Let us prove for example (after Moser) that given a closed oriented $n$-manifold $M$ and two volume forms $\omega_0$, $\omega_1$ on $M$ with the same integral, there exists a diffeomorphism $f$ of $M$ such that $$f^*(\omega_1)=\omega_0$$ To this end, the path method considers $$\omega_t=(1-t)\omega_0+t\omega_1$$ and looks for a time-dependant vector field $X_t$ whose flow $\phi_t$ satisfies the condition $$\phi_t^*(\omega_t)=\omega_0$$ (Then, for $t=1$, $f=\phi^1$ will work)

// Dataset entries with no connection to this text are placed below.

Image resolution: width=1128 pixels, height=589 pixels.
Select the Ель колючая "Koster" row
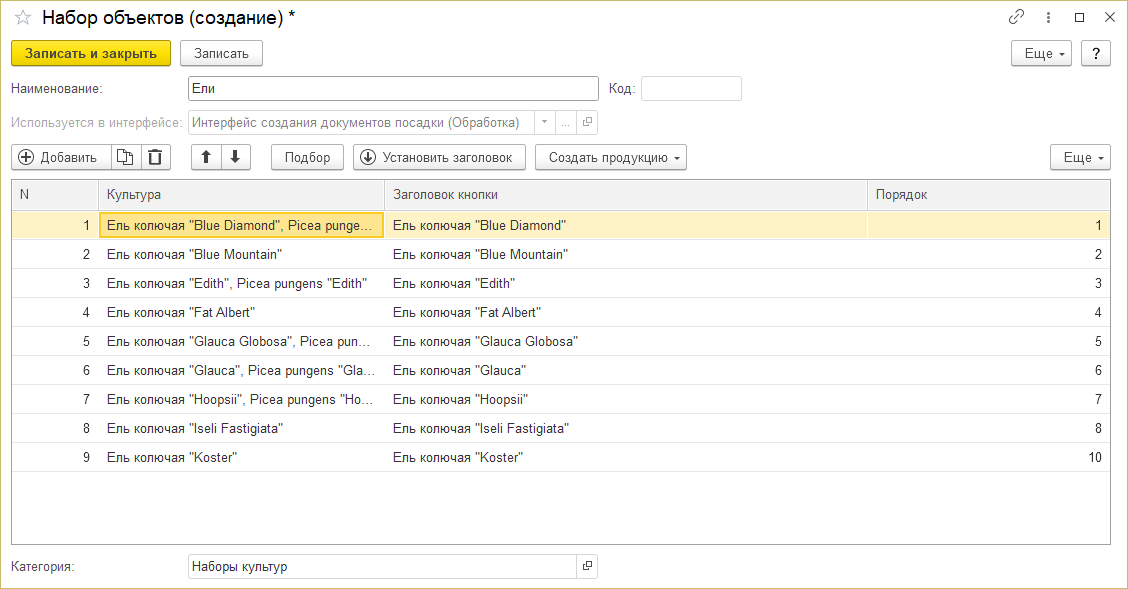tap(240, 458)
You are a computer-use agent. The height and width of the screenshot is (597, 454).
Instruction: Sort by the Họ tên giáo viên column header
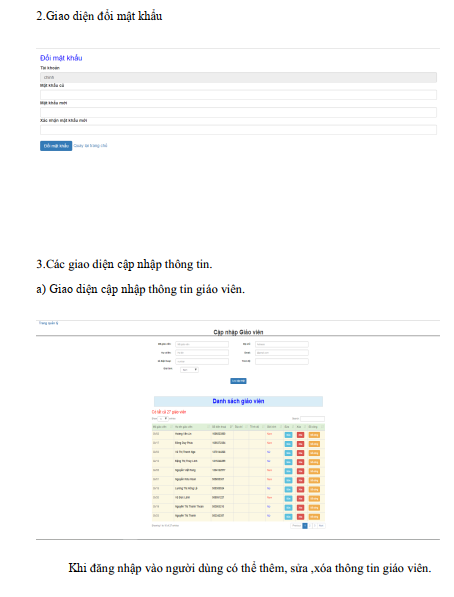pos(192,427)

The condition holds trivially for $t=0$. Deriving this condition with respect to $t$, one finds $$\phi_t^*(L_{X_t}\omega_t+\omega_1-\omega_0)=0$$ where $L$ is the Lie derivative. This amounts to $$L_{X_t}\omega_t=\omega_0-\omega_1$$ i.e. by Cartan's formula $$d\iota_{X_t}\omega_t=\omega_0-\omega_1$$ Since $\omega_0$ and $\omega_1$ have the same integral, they are cohomologous: one has a $(n-1)$-form $\alpha$ on $M$ such that $$\omega_0-\omega_1=d\alpha$$ Hence it is enough that $$\iota_{X_t}\omega_t=\alpha$$ The end of the argument is purely (multi)linear algebra: this last equation admits for every time $t$ and at every point $x$ a unique solution $X_t(x)$ since $\omega_t(x)$ is a nonzero $n$-form on $T_xM$. An analogous method applies to symplectic forms, nonsingular closed $1$-forms and contact forms. The path method also proves the $MJ^2$ Lemma (Lemma 3.2 in F. Laudenbach, A proof of Reidemeister-Singer's theorem by Cerf's methods. Ann. Fac. Sci. Toulouse Math. (6) 23 (2014), 1, 197–221, Arxiv 1202.1130); and in particular the Morse Lemma.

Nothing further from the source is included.